Records for the exercise section start

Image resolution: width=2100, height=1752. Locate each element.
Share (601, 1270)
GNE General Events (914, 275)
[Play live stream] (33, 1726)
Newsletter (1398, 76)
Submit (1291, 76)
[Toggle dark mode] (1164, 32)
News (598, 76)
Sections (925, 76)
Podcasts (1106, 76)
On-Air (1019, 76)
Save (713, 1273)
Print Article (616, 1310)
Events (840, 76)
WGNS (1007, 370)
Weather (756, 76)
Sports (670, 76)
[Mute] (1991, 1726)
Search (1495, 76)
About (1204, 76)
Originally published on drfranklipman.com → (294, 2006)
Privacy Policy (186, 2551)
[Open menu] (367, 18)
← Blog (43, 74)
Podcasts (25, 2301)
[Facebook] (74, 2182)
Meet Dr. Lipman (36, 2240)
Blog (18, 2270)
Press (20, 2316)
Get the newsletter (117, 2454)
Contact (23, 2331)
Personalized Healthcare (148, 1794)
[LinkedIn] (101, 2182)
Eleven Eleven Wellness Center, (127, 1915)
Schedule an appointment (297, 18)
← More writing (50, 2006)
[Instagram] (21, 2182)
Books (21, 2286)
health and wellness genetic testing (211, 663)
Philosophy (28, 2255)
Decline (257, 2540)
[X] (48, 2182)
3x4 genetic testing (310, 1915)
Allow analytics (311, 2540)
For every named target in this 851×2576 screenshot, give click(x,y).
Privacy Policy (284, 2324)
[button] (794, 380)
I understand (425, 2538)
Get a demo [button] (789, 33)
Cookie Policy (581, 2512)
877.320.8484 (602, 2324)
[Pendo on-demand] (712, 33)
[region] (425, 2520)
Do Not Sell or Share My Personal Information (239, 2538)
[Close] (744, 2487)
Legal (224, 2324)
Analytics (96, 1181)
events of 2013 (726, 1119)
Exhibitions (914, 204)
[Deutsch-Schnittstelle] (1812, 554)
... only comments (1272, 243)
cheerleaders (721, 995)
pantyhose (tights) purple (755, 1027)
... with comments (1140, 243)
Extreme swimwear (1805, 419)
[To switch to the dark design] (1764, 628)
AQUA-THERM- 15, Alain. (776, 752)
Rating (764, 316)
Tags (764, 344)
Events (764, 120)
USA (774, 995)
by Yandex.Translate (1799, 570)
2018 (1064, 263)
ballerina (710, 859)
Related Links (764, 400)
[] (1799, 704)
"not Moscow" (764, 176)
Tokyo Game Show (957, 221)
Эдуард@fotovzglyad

Records for the exercise section end

◆ Work request ◆
Write out, from the lines above, only those from the line with "877.320.8484 (602, 2324)" to the line with "ballerina (710, 859)", exactly as given, including the first and the last.

◆ Result ◆
877.320.8484 (602, 2324)
[Pendo on-demand] (712, 33)
[region] (425, 2520)
Do Not Sell or Share My Personal Information (239, 2538)
[Close] (744, 2487)
Legal (224, 2324)
Analytics (96, 1181)
events of 2013 (726, 1119)
Exhibitions (914, 204)
[Deutsch-Schnittstelle] (1812, 554)
... only comments (1272, 243)
cheerleaders (721, 995)
pantyhose (tights) purple (755, 1027)
... with comments (1140, 243)
Extreme swimwear (1805, 419)
[To switch to the dark design] (1764, 628)
AQUA-THERM- 15, Alain. (776, 752)
Rating (764, 316)
Tags (764, 344)
Events (764, 120)
USA (774, 995)
by Yandex.Translate (1799, 570)
2018 (1064, 263)
ballerina (710, 859)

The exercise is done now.